[Material to process — start]

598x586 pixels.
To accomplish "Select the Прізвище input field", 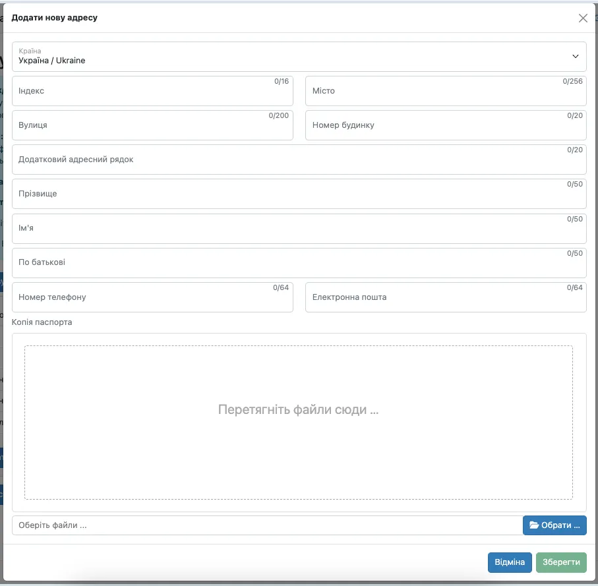I will 299,194.
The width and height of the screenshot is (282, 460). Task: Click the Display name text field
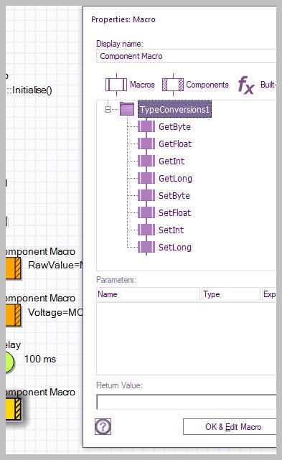click(187, 56)
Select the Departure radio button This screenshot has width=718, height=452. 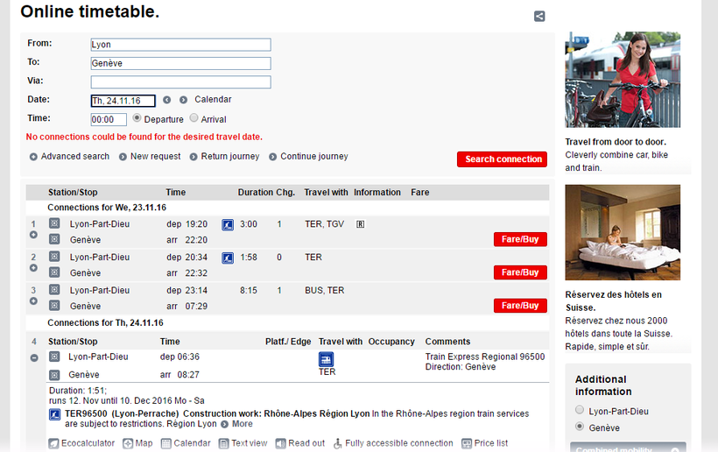tap(137, 118)
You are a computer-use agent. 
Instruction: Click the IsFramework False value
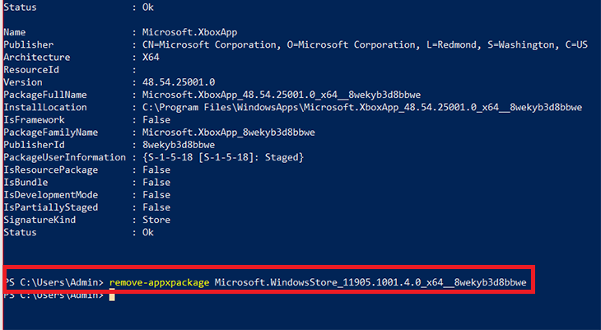click(x=156, y=120)
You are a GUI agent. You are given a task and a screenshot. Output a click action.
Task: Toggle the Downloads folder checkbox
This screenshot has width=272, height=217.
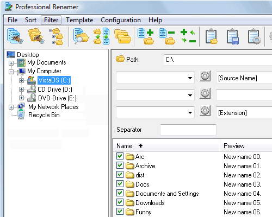point(120,202)
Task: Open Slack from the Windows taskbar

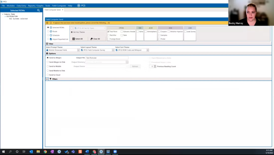Action: [80, 152]
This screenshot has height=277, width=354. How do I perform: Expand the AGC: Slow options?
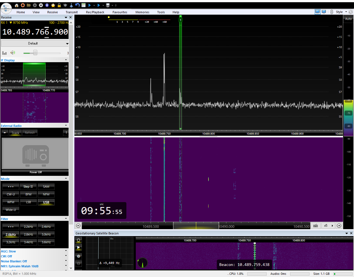click(66, 251)
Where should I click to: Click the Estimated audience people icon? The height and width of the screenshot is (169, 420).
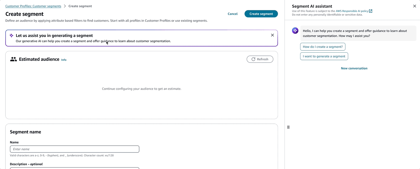[x=13, y=59]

[Material to process — finish]

=== About this task ===
Provide the number of lines in the data above that contain the string "agent", and nothing else.

=== Response to the task ===
2